Если Барнес ожидал, что Митчель вздрогнет от испуга, будет волноваться, вообще, вести себя как обыкновенный преступник, которому предъявили грозные улики, то он ошибся в расчетах. Митчель лишь спокойно встал и подошел к Барнесу.

– Пуговица с вами? Можете вы мне ее показать?

Барнес секунду колебался, раздумывая, не грозит ли ему опасность лишиться пуговицы, если он отдаст ее в руки Митчеля, однако, решился удовлетворить его желание. Митчель очень внимательно осмотрел пуговицу с видом знатока, затем беззаботно подбросил ее на воздух и поймал.

– А что, мистер Барнес, если бы я отказался вернуть вам пуговицу?

– Я забрал бы ее силой.

– Справедливо; и такой эффект в театральной пьесе доставил бы великое удовольствие публике, но в действительной жизни все происходит иначе. Я попросту возвращаю вам пуговицу, – сказал Митчель и передал ее Барнесу с вежливым поклоном. – Я предоставляю ее вам; она не принадлежит к моему гарнитуру.

– Не принадлежит к вашему гарнитуру? – повторил смущенный Барнес.

– Нет, она не принадлежит к нему. Мне очень жаль вас разочаровать, но это так. Я уже говорил, что гарнитур состоял первоначально из семи пуговиц, но на седьмой была вырезана голова Шекспира. Моя приятельница носит ее в виде брошки.

– Но как объясните вы, что на пуговице, находящейся у меня, бесспорно вырезан портрет вашей приятельницы и что она сходна с пуговицами на вашем жилете?

– Милый мистер Барнес, я этого никак не объясняю, потому что это не моя обязанность; это ведь ваше дело.

– А что скажете вы, если я решусь тотчас арестовать вас и предоставлю присяжным решить, принадлежала ли пуговица к вашему гарнитуру или нет?

– Это было бы для меня, конечно, в высшей степени неудобно; но подобной неприятности можно подвергнуться в любое время: я говорю о неприятности быть арестованным неумным сыщиком. Извините, не раздражайтесь так быстро; я подразумевал не вас, так как знаю, что вы слишком благоразумны, чтобы арестовать меня.

– Из чего, смею спросить, вы это заключаете?

– Во-первых, из того, что вы наверное знаете, что я не убегу; во-вторых, потому, что вы этим ничего не выигрываете, так как я легко могу доказать все, мною сказанное; да и вы в душе убеждены, что я не лгу.
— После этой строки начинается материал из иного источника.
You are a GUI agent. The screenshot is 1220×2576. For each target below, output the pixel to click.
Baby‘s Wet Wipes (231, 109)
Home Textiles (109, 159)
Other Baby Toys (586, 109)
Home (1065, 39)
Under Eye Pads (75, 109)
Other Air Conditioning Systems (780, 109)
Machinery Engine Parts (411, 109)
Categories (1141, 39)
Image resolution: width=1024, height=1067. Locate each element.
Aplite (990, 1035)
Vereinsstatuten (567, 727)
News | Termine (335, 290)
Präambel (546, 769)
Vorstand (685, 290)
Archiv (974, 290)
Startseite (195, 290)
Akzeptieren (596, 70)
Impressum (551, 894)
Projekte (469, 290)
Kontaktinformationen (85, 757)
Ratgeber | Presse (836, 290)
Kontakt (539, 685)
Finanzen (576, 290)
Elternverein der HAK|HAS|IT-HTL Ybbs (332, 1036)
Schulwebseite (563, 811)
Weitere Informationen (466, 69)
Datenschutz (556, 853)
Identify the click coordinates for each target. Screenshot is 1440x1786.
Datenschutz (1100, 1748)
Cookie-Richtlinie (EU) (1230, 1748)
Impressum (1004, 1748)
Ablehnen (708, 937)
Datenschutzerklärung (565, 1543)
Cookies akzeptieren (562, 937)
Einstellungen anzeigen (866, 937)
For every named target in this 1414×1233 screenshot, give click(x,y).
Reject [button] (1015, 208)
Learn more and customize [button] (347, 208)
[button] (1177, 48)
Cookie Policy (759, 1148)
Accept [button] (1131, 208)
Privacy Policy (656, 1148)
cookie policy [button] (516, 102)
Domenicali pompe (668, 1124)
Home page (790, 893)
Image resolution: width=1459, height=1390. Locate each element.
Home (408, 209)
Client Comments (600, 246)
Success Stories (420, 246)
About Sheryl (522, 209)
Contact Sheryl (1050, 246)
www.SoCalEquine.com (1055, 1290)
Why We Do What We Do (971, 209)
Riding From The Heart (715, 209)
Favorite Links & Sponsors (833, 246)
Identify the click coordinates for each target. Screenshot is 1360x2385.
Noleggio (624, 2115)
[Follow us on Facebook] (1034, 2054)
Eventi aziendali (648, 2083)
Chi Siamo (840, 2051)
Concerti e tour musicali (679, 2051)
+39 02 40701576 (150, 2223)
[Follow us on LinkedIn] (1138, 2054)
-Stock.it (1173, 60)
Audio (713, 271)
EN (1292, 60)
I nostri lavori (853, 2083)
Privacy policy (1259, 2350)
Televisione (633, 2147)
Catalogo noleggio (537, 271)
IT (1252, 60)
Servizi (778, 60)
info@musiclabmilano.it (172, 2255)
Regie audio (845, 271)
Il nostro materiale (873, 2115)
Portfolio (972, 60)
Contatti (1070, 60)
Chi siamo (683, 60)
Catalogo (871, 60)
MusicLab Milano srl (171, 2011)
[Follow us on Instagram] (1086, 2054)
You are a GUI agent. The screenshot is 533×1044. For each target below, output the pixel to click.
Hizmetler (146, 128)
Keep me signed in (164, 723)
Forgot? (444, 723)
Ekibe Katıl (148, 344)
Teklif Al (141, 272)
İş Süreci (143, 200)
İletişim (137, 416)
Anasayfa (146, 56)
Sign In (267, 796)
– В таком случае у меня есть еще одна просьба: не можете ли вы мне показать седьмую пуговицу или, вернее, брошку? – произнес Барнес, встав с места.

– Вы требуете от меня слишком многого, однако я исполню ваше желание с одним только условием: обдумайте его хорошенько прежде чем согласитесь. Заключая пари, я совсем не думал о возможности втянуть в дело имя женщины, которую я люблю больше всех на свете. У нее седьмая пуговица, и она не расстается с ней. Вы ничего не выиграете, посмотрев на нее, так как это будет только подтверждением моих слов, а вы и так им верите. Но если вы мне обещаете, что никогда не потревожите этой дамы по занимающему вас делу, я готов свести вас к ней, и она расскажет вам историю пуговиц.

– Я охотно даю вам требуемое вами обещание потому, что не имею ни малейшего намерения тревожить даму.

– Хорошо. Так ждите меня ровно в двенадцать часов внизу в вестибюле, и я отведу вас на квартиру этой дамы; теперь же прошу вас извинить меня, мне надо еще одеться.